Que sont la cogénération et la micro-cogénération ?

La cogénération consiste dans la plupart des cas à produire de l'électricité et de la chaleur utile au sein d'une même centrale. © Pixabay

Que peut donc bien être la cogénération ? Si vous n’en avez jamais entendu parler ou désirer approfondir vos connaissances, vous êtes au bon endroit. Ce guide vous présentera non seulement les grands principes de ce système de production mais vous en dira également plus sur la micro-cogénération au gaz naturel.

Principe de la cogénération

Le principe de base de la cogénération est de produire deux formes d’énergie différentes simultanément. Le processus doit avoir lieu au sein de la même installation et dans la plupart des cas, il est question de chaleur et d’électricité. Mais pour mieux comprendre son mécanisme, intéressons-nous d’abord brièvement au fonctionnement d’une centrale électrique classique.

Une centrale thermique classique est une centrale électrique qui a pour but de produire de l’électricité. Pour y parvenir, elle utilise la chaleur délivrée lors d’une réaction chimique propre à chaque type de centrale. En Belgique, la vapeur créée à ce moment-là provient soit de la fission nucléaire (55%), soit de la combustion d’énergies fossiles (gaz et charbon, à hauteur de 20 % chacun). C’est la pression engendrée par cette vapeur qui va faire tourner une turbine qui elle-même va actionner un alternateur. Celui-ci produira alors de l’électricité.
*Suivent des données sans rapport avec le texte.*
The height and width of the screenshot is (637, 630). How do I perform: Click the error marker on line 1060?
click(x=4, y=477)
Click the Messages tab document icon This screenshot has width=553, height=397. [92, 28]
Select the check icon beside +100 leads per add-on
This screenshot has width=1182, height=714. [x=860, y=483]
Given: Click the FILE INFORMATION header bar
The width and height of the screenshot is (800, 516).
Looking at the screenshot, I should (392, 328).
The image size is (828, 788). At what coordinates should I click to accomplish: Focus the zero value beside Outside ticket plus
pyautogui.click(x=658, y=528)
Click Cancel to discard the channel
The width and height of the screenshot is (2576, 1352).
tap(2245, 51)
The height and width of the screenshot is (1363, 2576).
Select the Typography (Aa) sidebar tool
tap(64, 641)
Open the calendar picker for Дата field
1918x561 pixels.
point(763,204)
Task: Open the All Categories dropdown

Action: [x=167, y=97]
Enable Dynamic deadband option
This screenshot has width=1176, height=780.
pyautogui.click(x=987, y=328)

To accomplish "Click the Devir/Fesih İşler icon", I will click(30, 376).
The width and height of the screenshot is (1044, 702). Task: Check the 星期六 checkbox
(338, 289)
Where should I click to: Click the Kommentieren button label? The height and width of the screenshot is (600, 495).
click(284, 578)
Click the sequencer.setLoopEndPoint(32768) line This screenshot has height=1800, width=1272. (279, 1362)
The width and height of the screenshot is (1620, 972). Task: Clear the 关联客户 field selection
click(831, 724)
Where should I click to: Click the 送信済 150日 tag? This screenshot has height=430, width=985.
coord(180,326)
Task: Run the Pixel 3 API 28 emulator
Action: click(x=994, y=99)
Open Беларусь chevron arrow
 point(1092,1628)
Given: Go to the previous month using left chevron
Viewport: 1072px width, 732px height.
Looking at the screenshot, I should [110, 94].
Mais il y a un problème : ces mécanismes ne transforment que 40 % de l’énergie dégagée en électricité. Les 60 % restants, présents sous forme de chaleur, seront perdus et évacués à la sortie de la turbine. Résultat, un gaspillage énergétique important. Alors que faire ? L’idée fut de récupérer la chaleur restante afin de la réserver à d’autres usages.

Le mécanisme de la cogénération utilise une partie de la chaleur produite pour activer un moteur (à combustion externe ou interne), une turbine ou une pile à combustible pour produire de l’électricité. Celle-ci est soit consommée directement par l’installation, soit réinjectée sur le réseau électrique public pour alimenter les ménages et industries. L’autre partie de la chaleur restante est valorisée pour chauffer un circuit d’eau grâce à un échangeur thermique. Ensuite, cette eau est destinée au chauffage des entreprises et bâtiments publics, à des systèmes industriels mais aussi à l’eau chaude sanitaire.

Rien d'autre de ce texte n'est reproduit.